WORK TO BE COMPLETED: Write out the material as a numbered list, from its first line up to and including the line with "Page [1160, 1906]", skipping any blank lines.

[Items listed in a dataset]
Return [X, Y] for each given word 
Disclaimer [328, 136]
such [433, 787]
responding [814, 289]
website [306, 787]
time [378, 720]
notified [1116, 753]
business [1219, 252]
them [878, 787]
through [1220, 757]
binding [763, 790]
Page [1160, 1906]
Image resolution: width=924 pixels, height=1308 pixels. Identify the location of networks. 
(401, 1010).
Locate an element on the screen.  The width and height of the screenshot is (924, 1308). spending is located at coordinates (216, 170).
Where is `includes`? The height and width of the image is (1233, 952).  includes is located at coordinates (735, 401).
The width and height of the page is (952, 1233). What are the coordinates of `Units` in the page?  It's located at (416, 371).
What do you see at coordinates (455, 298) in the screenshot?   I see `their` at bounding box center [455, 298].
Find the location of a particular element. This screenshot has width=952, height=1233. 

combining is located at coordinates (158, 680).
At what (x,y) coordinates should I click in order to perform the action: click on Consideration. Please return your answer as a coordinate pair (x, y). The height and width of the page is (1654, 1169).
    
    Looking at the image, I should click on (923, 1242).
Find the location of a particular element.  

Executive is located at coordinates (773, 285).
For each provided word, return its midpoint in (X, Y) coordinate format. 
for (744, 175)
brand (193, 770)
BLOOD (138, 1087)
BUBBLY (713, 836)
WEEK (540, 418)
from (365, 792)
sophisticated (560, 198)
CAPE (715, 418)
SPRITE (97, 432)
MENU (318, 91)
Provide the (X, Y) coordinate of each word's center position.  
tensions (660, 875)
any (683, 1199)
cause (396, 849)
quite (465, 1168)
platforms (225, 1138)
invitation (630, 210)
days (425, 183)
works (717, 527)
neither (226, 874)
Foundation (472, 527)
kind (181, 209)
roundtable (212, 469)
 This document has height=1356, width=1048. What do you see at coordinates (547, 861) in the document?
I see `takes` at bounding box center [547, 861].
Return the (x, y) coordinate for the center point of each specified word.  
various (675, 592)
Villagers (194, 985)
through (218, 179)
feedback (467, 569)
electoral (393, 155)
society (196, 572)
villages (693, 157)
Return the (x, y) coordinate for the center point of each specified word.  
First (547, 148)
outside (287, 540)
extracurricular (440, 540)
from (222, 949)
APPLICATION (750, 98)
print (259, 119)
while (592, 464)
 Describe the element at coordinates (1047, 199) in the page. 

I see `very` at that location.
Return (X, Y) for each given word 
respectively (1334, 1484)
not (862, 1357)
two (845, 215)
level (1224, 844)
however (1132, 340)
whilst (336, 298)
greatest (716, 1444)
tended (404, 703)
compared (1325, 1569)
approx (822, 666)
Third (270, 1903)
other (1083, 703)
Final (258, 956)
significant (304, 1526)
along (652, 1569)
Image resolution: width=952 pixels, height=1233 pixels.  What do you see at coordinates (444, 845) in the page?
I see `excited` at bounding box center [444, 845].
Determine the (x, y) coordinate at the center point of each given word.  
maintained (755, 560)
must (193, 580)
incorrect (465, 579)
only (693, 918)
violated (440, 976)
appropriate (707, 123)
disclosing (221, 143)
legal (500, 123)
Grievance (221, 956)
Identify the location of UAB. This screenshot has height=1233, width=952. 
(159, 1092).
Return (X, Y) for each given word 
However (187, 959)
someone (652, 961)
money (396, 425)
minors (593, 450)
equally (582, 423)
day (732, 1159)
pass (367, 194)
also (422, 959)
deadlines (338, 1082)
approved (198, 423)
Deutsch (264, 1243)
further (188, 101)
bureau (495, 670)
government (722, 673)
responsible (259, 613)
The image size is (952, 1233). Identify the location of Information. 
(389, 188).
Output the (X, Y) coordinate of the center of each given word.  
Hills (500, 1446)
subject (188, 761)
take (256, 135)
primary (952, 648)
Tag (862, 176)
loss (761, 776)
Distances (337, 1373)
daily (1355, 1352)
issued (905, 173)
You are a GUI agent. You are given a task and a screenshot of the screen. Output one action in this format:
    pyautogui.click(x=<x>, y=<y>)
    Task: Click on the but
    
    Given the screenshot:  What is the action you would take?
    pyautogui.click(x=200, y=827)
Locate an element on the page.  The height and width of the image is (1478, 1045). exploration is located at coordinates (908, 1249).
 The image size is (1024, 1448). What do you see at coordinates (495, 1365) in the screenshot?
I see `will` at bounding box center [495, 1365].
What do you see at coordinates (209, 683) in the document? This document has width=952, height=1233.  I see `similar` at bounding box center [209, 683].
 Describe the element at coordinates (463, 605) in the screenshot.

RIGHT ANSWER:
1. Return [X, Y] for each given word 
2. Disclaimer [328, 136]
3. such [433, 787]
4. responding [814, 289]
5. website [306, 787]
6. time [378, 720]
7. notified [1116, 753]
8. business [1219, 252]
9. them [878, 787]
10. through [1220, 757]
11. binding [763, 790]
12. Page [1160, 1906]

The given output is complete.